As sflow runs, you will see the progress of the workflow, and the logging output is saved in sport_flow.log. When the workflow completes, your project structure will look like this, with a different datestamp:

NCAAB
├── sport_flow.log
├── config
    ├── algos.yml
    ├── sport.yml
    ├── model.yml
└── data
    ├── ncaab_game_scores_1g.csv
└── input
    ├── test.csv
    ├── train.csv
└── model
    ├── feature_map_20170427.pkl
    ├── model_20170427.pkl
└── output
    ├── predictions_20170427.csv
    ├── probabilities_20170427.csv
    ├── rankings_20170427.csv
└── plots
    ├── calibration_test.png
    ├── calibration_train.png
    ├── confusion_test_RF.png
    ├── confusion_test_XGB.png
    ├── confusion_train_RF.png
    ├── confusion_train_XGB.png
    ├── feature_importance_train_RF.png
    ├── feature_importance_train_XGB.png
    ├── learning_curve_train_RF.png
    ├── learning_curve_train_XGB.png
    ├── roc_curve_test.png
    ├── roc_curve_train.png

Depending upon the model parameters and the prediction date, the AUC of the ROC Curve will vary between 0.54 and 0.58. This model is barely passable, but we are getting a slight edge even with our basic data. We will need more game samples to have any confidence in our predictions.

ROC Curve

After a model is created, we can run sflow in predict mode. Just specify the prediction date pdate, and SportFlow will make predictions for all cases in the predict.csv file on or after the specified date. Note that the predict.csv file is generated on the fly in predict mode and stored in the input directory.

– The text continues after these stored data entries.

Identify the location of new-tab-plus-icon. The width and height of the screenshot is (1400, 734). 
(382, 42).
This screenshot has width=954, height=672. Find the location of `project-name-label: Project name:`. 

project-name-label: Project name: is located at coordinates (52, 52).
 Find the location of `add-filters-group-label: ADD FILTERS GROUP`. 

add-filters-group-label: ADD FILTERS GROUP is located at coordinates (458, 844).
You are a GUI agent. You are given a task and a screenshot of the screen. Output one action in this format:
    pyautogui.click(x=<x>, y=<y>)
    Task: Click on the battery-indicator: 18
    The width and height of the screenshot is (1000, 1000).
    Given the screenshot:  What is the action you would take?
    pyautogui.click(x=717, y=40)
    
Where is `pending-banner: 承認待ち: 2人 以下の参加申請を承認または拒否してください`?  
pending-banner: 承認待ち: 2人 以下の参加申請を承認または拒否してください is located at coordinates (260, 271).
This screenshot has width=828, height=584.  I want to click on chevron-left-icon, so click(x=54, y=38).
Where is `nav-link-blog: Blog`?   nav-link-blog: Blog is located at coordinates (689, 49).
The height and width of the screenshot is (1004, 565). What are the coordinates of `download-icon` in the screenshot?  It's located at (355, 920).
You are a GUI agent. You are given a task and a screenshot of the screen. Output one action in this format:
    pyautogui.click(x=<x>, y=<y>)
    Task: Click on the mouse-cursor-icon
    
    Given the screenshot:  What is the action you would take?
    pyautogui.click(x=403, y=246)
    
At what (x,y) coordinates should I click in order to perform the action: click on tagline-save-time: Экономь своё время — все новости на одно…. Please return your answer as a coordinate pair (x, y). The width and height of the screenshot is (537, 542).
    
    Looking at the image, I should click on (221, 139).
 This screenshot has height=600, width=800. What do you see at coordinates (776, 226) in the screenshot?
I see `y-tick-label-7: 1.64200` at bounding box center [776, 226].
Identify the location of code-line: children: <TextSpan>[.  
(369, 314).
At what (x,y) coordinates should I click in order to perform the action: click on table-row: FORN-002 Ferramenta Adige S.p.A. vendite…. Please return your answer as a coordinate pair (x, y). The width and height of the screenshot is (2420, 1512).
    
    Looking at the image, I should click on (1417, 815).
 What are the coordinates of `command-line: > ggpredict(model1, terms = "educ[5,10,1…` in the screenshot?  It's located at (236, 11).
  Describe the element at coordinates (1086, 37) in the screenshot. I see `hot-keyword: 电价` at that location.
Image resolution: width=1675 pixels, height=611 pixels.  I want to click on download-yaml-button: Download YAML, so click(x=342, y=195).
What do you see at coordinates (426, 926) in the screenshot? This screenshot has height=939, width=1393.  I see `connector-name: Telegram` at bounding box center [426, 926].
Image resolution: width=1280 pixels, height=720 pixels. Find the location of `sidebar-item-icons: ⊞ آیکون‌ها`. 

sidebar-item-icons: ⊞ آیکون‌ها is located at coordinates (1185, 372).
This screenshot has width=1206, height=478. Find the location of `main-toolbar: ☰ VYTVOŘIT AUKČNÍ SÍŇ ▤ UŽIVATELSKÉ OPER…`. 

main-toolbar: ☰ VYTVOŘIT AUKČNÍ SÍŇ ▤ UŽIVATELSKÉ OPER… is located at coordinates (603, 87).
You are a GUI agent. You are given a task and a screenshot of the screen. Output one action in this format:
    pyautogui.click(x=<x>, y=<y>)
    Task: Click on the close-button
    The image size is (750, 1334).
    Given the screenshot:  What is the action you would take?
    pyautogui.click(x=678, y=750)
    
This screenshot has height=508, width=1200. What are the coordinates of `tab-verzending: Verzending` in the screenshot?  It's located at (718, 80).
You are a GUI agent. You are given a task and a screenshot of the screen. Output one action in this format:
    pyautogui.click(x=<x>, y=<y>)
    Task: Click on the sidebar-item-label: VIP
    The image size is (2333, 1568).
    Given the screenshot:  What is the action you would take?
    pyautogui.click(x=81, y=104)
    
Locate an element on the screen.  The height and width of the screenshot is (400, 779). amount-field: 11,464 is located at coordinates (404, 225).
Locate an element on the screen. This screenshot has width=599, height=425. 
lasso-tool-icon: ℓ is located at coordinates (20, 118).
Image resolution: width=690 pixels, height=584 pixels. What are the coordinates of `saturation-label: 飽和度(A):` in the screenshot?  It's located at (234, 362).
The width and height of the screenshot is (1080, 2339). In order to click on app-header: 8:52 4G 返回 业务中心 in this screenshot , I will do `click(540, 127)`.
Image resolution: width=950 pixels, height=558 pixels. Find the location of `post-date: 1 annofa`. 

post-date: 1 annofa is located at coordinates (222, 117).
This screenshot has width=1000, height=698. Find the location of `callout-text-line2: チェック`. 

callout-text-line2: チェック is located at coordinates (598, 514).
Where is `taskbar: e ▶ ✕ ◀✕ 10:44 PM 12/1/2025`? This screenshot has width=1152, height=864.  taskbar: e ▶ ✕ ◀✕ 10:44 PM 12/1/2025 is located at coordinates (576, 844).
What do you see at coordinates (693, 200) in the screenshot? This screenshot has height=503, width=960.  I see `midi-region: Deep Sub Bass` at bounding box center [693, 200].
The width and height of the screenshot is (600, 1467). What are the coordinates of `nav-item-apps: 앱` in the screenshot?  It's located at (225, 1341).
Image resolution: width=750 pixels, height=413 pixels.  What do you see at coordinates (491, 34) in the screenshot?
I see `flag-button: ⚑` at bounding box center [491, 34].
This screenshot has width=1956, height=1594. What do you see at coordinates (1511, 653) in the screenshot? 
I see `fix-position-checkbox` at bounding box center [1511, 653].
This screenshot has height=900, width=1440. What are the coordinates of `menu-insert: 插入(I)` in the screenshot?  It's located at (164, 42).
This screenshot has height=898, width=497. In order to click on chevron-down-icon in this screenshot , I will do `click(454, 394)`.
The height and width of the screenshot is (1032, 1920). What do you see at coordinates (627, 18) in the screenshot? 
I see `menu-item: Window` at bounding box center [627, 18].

Step 3: Now, let’s run SportFlow in predict mode, where all results will be stored in the output directory:

sflow --predict --pdate 2016-03-15

Conclusion Even with just one season of NCAA Men’s Basketball data, our model predicts between 52-54% accuracy. To attain better accuracy, we need more historical data vis a vis the number of games and other types of information such as individual player statistics. If you want to become a professional bettor, then you need at least 56% winners to break the bank.